America's New Landscape
published December 23, 2008
By Haya El Nasser and Paul Overberg

The housing collapse and economic crisis are dramatically transforming the population and political landscape of the nation by ending the Sun Belt boom that dominated growth for a generation, according to Census Bureau estimates released Monday.

For the first time since the early 1970s, more people left Florida for other states than moved in during the 12 months ending July 1. Nevada, among the four fastest-growing states for 23 years in a row, slipped from No. 1 to No. 8. Michigan lost people for the third straight year.

Eight states would lose a seat in the House of Representatives if reapportionment were conducted today instead of after the decennial Census in 2010, according to an analysis by Election Data Services. Five states would gain a seat and Texas would add three.If these changes had been in place in 2008, Barack Obama's margin over John McCain in the Electoral College would have been 10 votes smaller.

The 435 House seats are reallocated every 10 years after the Census count of every person, including non-citizens and illegal immigrants.

◆ **DATASET EXCERPTS**:
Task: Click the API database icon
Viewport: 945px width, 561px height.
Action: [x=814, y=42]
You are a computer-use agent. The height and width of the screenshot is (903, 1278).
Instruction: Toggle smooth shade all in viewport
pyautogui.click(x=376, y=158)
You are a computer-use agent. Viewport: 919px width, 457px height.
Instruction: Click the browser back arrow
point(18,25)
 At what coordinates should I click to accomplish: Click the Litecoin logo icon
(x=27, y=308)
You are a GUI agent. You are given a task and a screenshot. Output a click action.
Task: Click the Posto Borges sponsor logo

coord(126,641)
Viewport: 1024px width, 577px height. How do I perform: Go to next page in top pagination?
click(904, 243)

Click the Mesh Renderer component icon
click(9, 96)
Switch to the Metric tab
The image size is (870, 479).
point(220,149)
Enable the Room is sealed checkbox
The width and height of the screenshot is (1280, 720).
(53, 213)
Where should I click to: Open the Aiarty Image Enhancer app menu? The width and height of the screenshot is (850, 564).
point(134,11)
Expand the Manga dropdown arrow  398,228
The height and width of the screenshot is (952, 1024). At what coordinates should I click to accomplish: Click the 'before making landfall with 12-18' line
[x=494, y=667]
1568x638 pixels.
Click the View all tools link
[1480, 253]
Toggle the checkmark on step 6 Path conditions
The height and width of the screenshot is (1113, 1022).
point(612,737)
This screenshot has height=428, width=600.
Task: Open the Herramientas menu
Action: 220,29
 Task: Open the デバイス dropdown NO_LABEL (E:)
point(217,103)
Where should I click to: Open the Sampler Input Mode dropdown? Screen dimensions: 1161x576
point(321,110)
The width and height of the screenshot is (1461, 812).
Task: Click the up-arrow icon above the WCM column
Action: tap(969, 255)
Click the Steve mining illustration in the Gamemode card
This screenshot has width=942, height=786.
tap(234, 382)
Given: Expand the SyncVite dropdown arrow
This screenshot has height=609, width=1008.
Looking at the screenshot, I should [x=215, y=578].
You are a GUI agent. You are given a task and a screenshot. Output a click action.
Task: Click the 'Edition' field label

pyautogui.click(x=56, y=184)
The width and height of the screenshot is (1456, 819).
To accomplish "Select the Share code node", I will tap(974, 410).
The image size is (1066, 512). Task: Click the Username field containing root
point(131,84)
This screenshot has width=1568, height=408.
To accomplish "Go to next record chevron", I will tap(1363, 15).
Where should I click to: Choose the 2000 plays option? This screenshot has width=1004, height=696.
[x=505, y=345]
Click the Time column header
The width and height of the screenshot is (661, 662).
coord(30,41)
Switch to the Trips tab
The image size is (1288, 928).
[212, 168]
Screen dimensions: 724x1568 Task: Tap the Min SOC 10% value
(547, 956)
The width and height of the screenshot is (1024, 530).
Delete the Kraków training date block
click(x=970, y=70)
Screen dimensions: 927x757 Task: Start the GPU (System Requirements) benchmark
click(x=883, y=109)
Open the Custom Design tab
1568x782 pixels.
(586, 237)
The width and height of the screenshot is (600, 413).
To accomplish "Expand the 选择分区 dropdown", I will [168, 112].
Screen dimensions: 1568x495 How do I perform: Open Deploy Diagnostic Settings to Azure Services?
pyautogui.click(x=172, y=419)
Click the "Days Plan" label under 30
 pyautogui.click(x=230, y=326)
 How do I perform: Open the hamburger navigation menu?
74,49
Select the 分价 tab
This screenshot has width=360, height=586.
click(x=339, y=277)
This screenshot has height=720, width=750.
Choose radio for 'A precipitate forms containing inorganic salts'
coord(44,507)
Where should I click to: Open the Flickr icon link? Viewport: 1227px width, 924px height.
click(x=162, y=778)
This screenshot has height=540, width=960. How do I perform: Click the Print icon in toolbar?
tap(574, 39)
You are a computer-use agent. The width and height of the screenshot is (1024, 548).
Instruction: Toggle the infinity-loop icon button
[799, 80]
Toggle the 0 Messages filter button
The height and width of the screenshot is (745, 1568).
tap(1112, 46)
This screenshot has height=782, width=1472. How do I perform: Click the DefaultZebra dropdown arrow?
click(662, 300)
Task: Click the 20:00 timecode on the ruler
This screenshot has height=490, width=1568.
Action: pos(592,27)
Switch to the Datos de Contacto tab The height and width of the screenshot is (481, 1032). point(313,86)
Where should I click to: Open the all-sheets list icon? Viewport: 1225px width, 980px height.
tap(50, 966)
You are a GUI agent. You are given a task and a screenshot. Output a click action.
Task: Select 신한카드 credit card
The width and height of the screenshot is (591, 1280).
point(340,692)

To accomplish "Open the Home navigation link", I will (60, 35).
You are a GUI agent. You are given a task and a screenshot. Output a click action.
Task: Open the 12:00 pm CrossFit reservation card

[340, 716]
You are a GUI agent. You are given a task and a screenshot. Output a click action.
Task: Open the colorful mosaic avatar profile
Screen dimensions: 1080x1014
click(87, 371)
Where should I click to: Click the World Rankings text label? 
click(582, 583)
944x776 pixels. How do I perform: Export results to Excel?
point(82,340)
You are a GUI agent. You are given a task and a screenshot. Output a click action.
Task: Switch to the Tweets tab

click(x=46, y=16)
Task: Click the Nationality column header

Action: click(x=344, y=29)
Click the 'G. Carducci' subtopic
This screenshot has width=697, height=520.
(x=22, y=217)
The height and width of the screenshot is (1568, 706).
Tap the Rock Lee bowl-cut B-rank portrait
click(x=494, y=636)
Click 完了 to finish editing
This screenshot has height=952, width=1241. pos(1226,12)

◆ **WHAT THE EXERCISE ASKS**: Carry on the article about the Census Bureau estimates and the end of the Sun Belt boom, starting after its last sentence. The records have no connection to the text.

◆ **ANSWER FOR THE TASK**:
The housing meltdown has turned migration flows on their heads. Of the top 20 fastest-growing states, all but four showed slower growth this year compared with last year and only one of the top 10 (Colorado) grew faster, according to an analysis by William Frey, demographer at the Brookings Institution.

"A giant share of it is housing," says Robert Lang, co-director of the Metropolitan Institute at Virginia Tech. "One, you can't sell a house. You're stuck. Two, there's no job growth attracting people to those states." Lang says every previous recession had one thriving state or region that lured people. This time, no place is immune.

The turnabout in the fortunes of Florida and Nevada is striking. The first half of this decade, Florida was No. 1 in attracting people from other states; now it has more people going the other way. Nevada had begun to diversify its economy, which has been dominated by gambling, tourism and hospitality industries, but it was "too little, too late," Lang says.

Florida still grew overall because of births and immigration but "this is the smallest population increase we've seen," says Stan Smith, director of the bureau of economic and business research at the University of Florida. "It may be the biggest slowdown in the last 50 or 60 years."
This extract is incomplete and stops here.